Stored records

══════

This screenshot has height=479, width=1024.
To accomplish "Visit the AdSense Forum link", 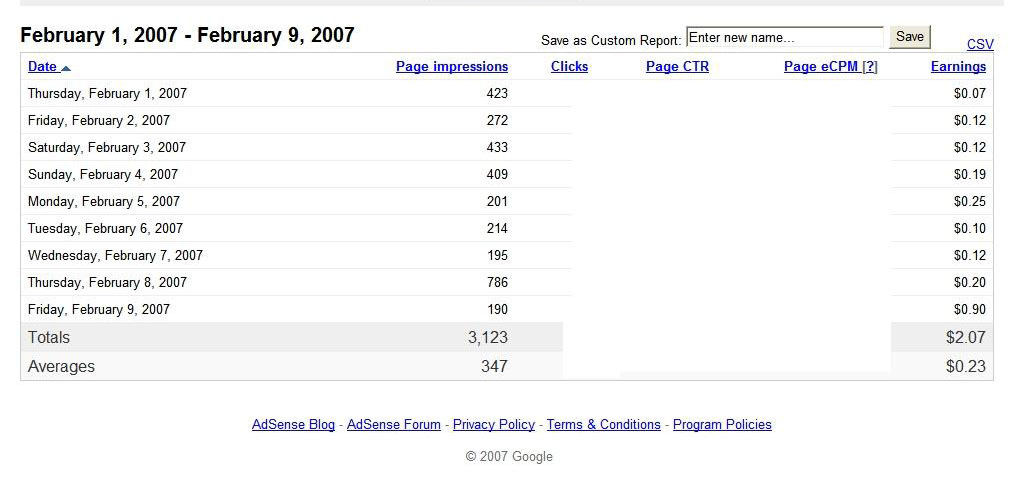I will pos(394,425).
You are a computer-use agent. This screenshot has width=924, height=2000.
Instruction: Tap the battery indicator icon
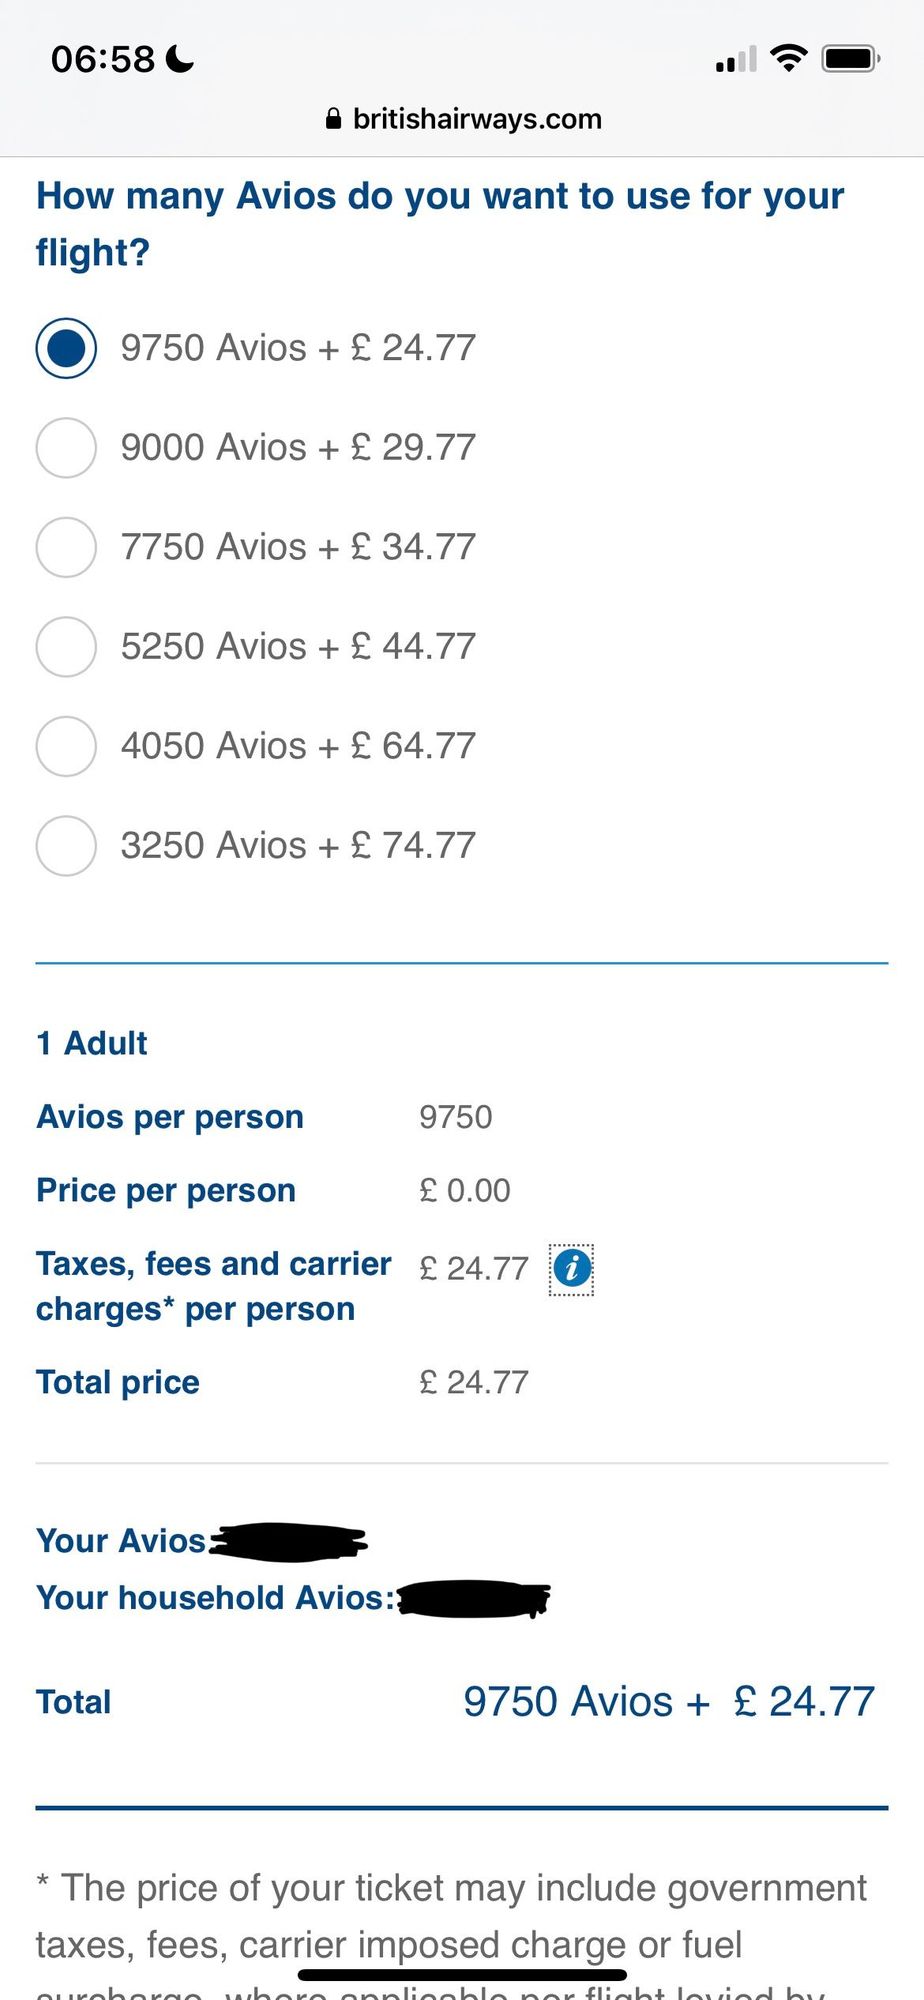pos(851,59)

══════

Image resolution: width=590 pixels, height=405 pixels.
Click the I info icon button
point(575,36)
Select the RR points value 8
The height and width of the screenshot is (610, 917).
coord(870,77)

══════

● Task: Which lines in the data above hold the word "This"? Return each of them.

● Expected answer:
This screenshot has height=479, width=1024.
You are a computer-use agent. This screenshot has width=924, height=2000.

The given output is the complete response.